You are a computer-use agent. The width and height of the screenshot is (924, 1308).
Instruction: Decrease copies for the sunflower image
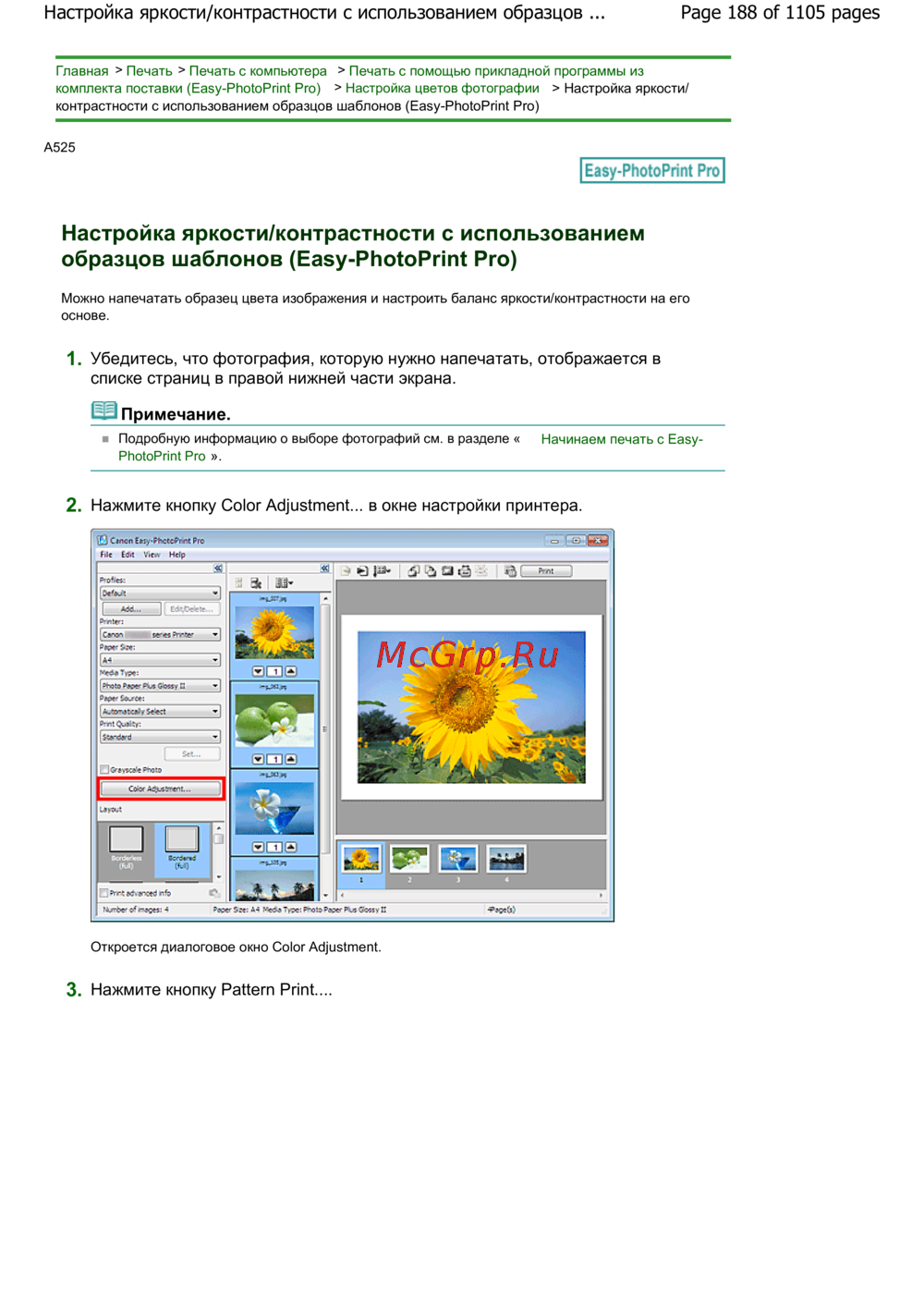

==

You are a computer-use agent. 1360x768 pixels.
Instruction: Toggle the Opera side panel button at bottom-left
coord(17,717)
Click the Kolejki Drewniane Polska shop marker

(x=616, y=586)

- **What you will do**: Print, unchanged, every line from the one containing "You are a computer-use agent. 1360x768" through the one containing "(x=616, y=586)", including both of those lines and nothing else.

- **Correct result**:
You are a computer-use agent. 1360x768 pixels.
Instruction: Toggle the Opera side panel button at bottom-left
coord(17,717)
Click the Kolejki Drewniane Polska shop marker

(x=616, y=586)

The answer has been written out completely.